5) If it hadn’t been for a whistleblower named Daniel Ellsberg — and the courage of some newspapers back when many newspapers had courage — thousands more young men might’ve died in Vietnam before we learned the truth that the president of the country was lying to us about Vietnam. Make no mistake, however. At the time, many people thought Ellsberg a traitor, that exposing truth about government misdeeds was, itself, treason. The debate is raging again because the U.S. government is now moving against Bradley Manning, who, among other things, is believed to have leaked an out-of-context video of a U.S. strike on insurgents, that may have killed unarmed people. He also is said to have leaked a video of a May 2009 air strike in Afghanistan that reportedly killed about 100 civilians, most of them children.

The government is going to make an example of Manning, but his case is raising the same questions that the Ellsberg case did: Where is the line between right and wrong? When does violating the laws of a country, serve the country?

TechDirt suggests a middle ground, but it’s not clear if either camp is interested in the middle ground:

It seems like the line is pretty clear. If the “leak” is designed to expose otherwise illegal activities, that should be protected in some manner. If the leak, on the other hand, has nothing to do with exposing illegal activities and, instead, is just to reveal secret (but legal) information, it probably falls on the other side of the line. Where Manning’s actions fall on this spectrum are still not at all clear — but it seems like folks are rushing to push him into one or the other camps already.

One interesting difference in the two cases. This time, it doesn’t include newspapers acting in their traditional role as the hall monitor. It’s WikiLeaks. A Web site.

TODAY’S QUESTION

Gubernatorial candidate Tom Emmer suggests that restaurants could pay waiters and waitresses less than minimum wage because of the money they make on tips. What’s your philosophy on tipping?

WHAT WE’RE DOING

Midmorning (9-11 a.m.) – First hour: In a discussion held recently in London, Kerri Miller speaks with British and American lawyers about how the two countries differ in their approach to terrorism.

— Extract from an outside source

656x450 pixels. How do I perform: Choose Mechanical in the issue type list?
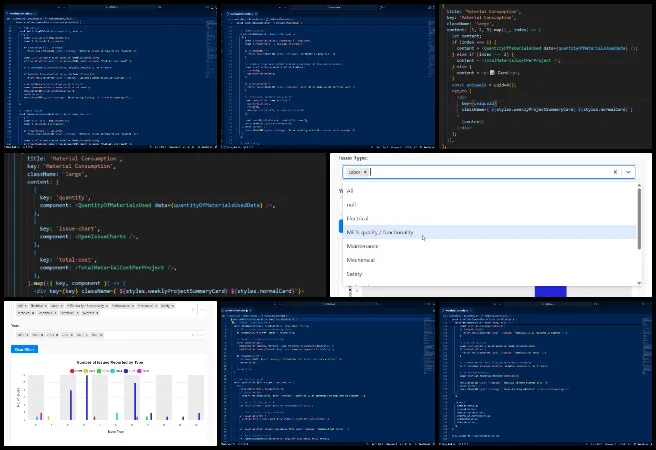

Second hour: Local singer-songwriter Jeremy Messersmith is known for sunny, melodic pop, yet his newest album is all about death and dying. He joins Midmorning to talk about the new record, and why he occupies a “nether-region” of music.

Midday (11 a.m. – 1 p.m.) – First hour: Political scientist and congressional expert Steven Smith discusses Sen. Al Franken’s first year in office, the legacy of Sen. Robert Byrd, and the work of Congress this year.

Second hour: From the Aspen Ideas Festival: Will the financial crisis lead to America’s decline?

Talk of the Nation (1-3 p.m.) – First hour: Ken Rudin and host Neal Conan talk about the political news of the week, and a look at the implications of California’s primary reform.

Second hour: New solutions — and new problems — for small businesses.

All Things Considered (3-6:30 p.m.) – The final section of the Paul Bunyan Trail connecting Brainerd to Bemidji, a 100-mile stretch, may be a boost for the economies of small towns along the route. Or not. MPR’s Tom Robertson will have the story.

Euan Kerr profiles a local musician who sings in seven languages, and plays music from three continents.